--- Begin Supplied entries ---

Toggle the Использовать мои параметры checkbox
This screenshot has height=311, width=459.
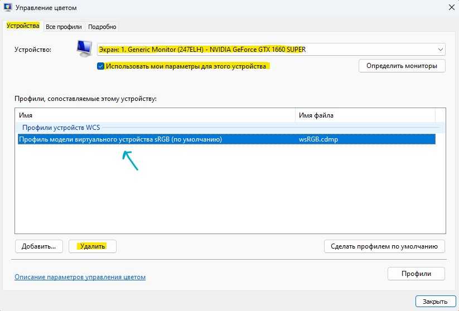[x=100, y=66]
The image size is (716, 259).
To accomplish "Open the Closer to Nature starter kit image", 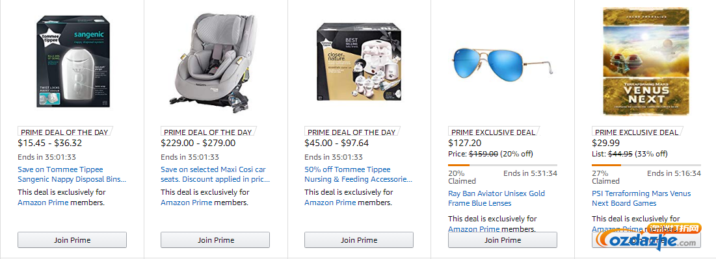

--- End Supplied entries ---

### Work required
Render the listing above as a Markdown table with the columns Row and Line, giving each non-blank line its own numbered row and skipping blank lines. Leave the pictures out of the table.

### Result
| Row | Line |
|---|---|
| 1 | Toggle the Использовать мои параметры checkbox |
| 2 | This screenshot has height=311, width=459. |
| 3 | [x=100, y=66] |
| 4 | The image size is (716, 259). |
| 5 | To accomplish "Open the Closer to Nature starter kit image",  |